*** RECORDS FOR THIS TASK Section Begins ***

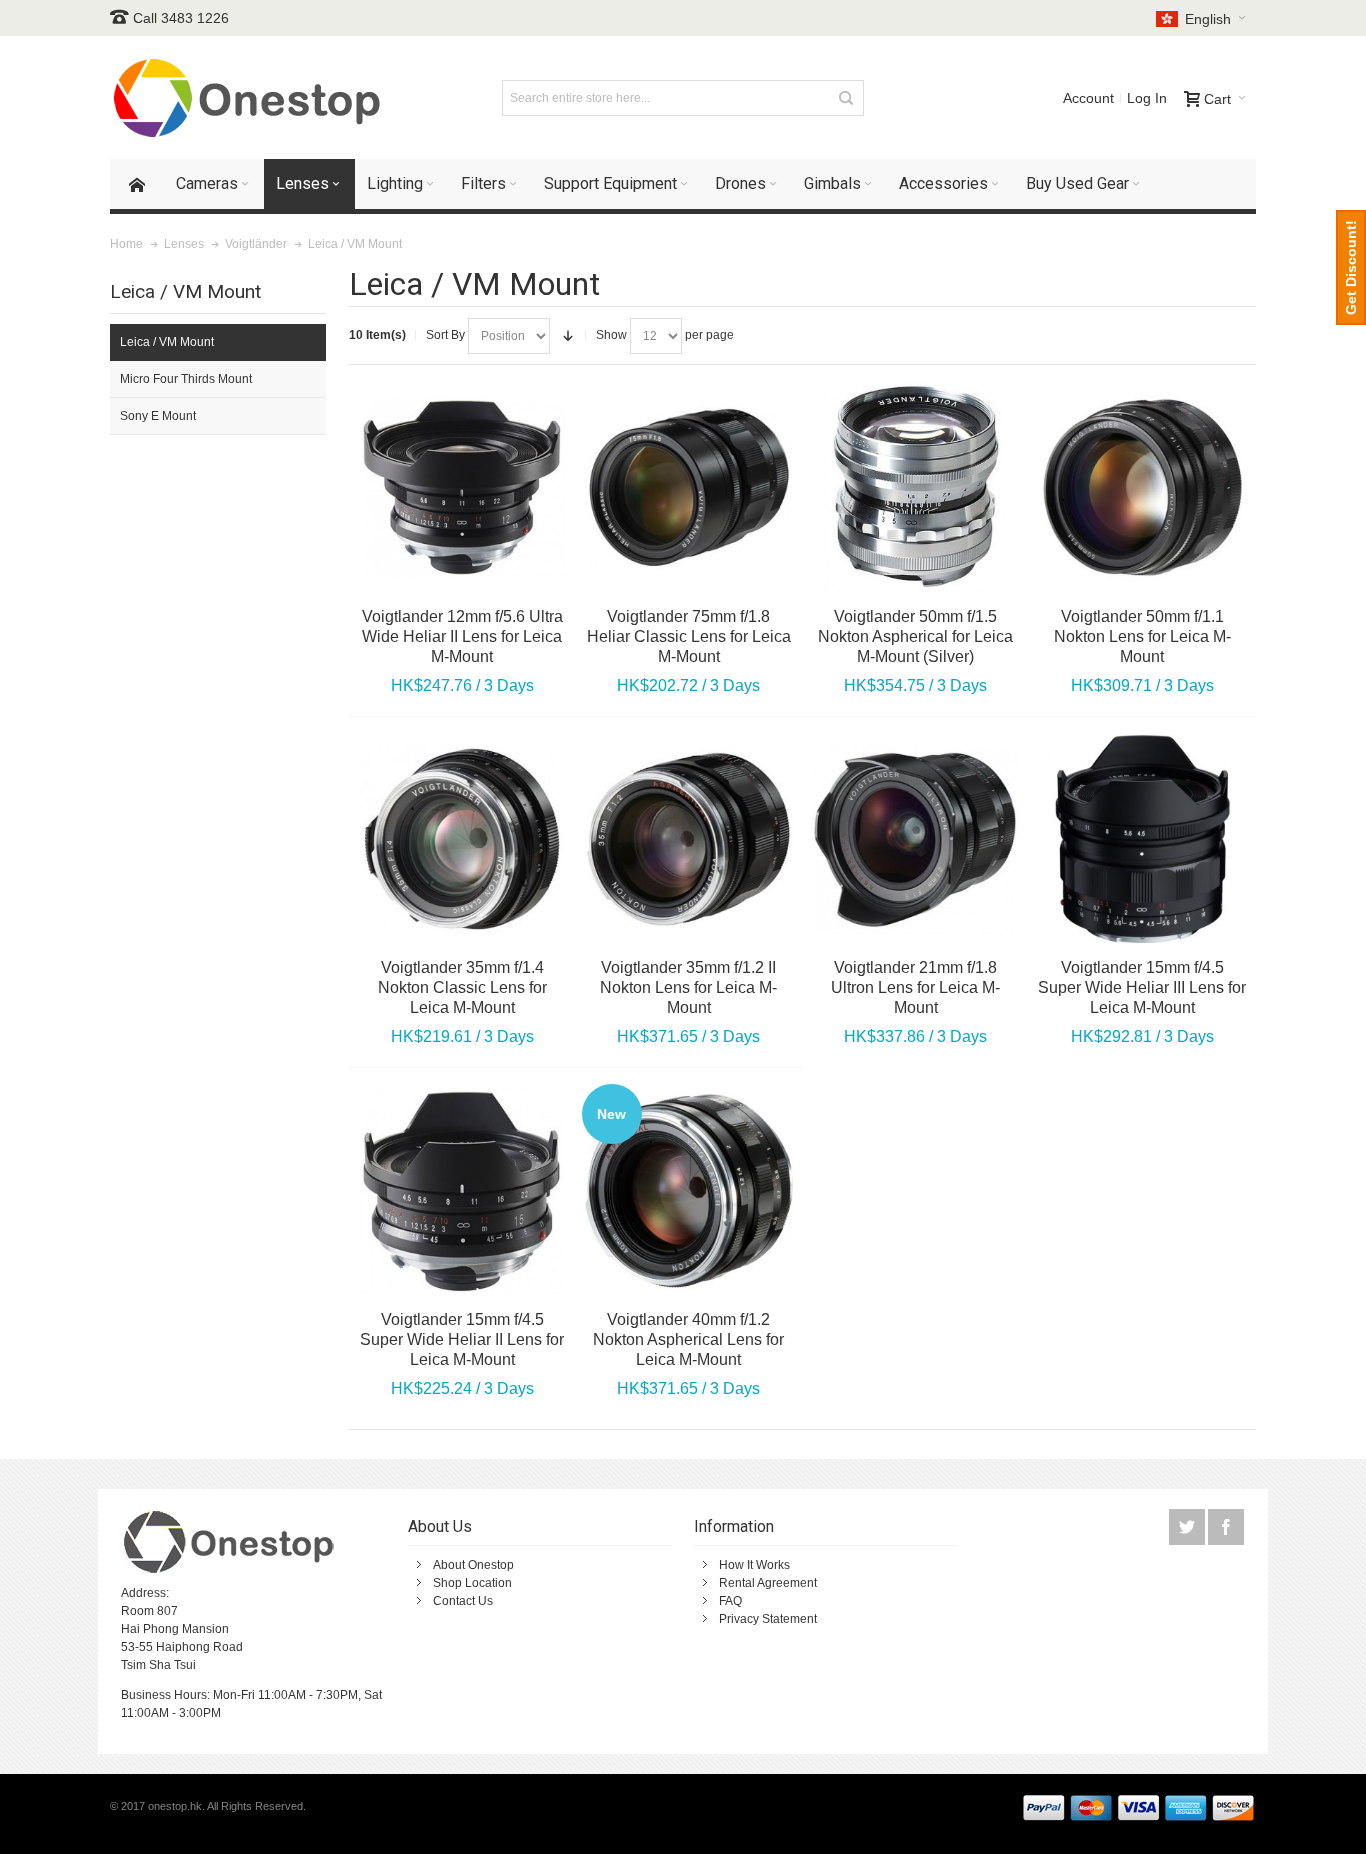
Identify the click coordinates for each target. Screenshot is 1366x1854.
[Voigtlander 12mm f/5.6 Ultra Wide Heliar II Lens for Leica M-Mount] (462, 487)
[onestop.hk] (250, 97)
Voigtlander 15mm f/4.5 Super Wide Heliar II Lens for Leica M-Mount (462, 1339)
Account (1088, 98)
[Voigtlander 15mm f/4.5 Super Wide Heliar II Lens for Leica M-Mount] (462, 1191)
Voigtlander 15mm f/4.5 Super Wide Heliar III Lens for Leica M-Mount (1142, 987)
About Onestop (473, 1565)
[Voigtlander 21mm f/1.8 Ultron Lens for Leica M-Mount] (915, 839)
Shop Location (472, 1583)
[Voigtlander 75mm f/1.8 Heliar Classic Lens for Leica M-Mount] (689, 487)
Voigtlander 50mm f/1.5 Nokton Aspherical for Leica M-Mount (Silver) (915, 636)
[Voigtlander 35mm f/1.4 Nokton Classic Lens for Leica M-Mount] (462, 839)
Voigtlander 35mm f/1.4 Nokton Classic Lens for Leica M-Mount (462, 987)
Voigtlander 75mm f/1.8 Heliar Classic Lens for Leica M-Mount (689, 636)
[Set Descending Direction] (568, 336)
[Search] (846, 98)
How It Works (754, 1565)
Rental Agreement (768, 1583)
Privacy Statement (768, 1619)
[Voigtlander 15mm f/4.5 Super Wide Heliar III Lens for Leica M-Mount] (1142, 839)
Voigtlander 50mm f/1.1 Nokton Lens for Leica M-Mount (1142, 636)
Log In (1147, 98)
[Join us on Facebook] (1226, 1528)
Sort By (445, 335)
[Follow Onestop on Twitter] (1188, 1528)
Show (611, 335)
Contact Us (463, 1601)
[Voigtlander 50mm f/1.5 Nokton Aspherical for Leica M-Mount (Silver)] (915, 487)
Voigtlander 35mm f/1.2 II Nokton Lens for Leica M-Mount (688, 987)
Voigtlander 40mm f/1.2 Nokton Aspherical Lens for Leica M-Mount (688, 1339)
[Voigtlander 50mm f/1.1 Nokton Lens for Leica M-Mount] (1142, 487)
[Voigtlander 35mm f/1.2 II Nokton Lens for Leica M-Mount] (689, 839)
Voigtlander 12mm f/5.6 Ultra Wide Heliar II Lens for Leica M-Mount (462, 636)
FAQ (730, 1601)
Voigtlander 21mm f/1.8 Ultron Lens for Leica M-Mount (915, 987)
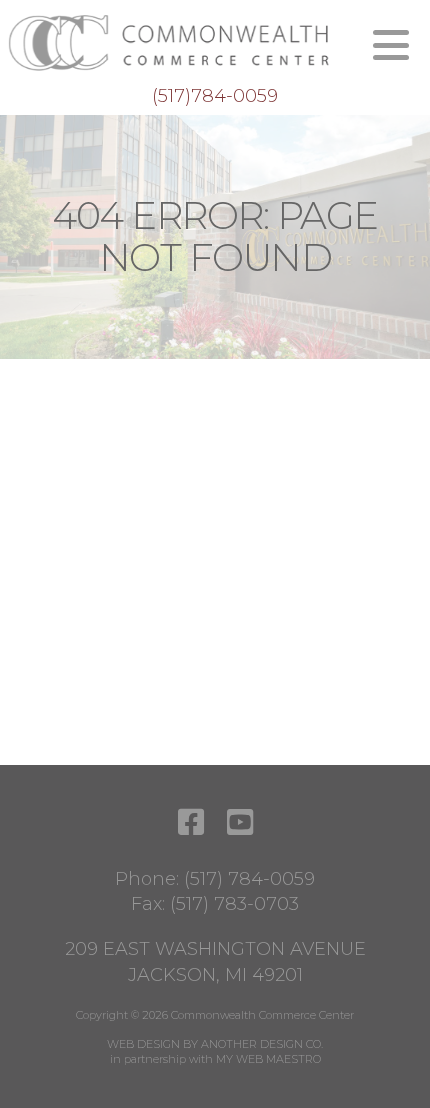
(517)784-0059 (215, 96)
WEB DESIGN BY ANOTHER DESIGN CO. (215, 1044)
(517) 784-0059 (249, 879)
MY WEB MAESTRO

*** RECORDS FOR THIS TASK Section Ends ***

Omit the pictures, and please restate word for word the lines running from the line with "[Search] (846, 98)" to the end of the entries.

[Search] (846, 98)
How It Works (754, 1565)
Rental Agreement (768, 1583)
Privacy Statement (768, 1619)
[Voigtlander 15mm f/4.5 Super Wide Heliar III Lens for Leica M-Mount] (1142, 839)
Voigtlander 50mm f/1.1 Nokton Lens for Leica M-Mount (1142, 636)
Log In (1147, 98)
[Join us on Facebook] (1226, 1528)
Sort By (445, 335)
[Follow Onestop on Twitter] (1188, 1528)
Show (611, 335)
Contact Us (463, 1601)
[Voigtlander 50mm f/1.5 Nokton Aspherical for Leica M-Mount (Silver)] (915, 487)
Voigtlander 35mm f/1.2 II Nokton Lens for Leica M-Mount (688, 987)
Voigtlander 40mm f/1.2 Nokton Aspherical Lens for Leica M-Mount (688, 1339)
[Voigtlander 50mm f/1.1 Nokton Lens for Leica M-Mount] (1142, 487)
[Voigtlander 35mm f/1.2 II Nokton Lens for Leica M-Mount] (689, 839)
Voigtlander 12mm f/5.6 Ultra Wide Heliar II Lens for Leica M-Mount (462, 636)
FAQ (730, 1601)
Voigtlander 21mm f/1.8 Ultron Lens for Leica M-Mount (915, 987)
(517)784-0059 (215, 96)
WEB DESIGN BY ANOTHER DESIGN CO. (215, 1044)
(517) 784-0059 (249, 879)
MY WEB MAESTRO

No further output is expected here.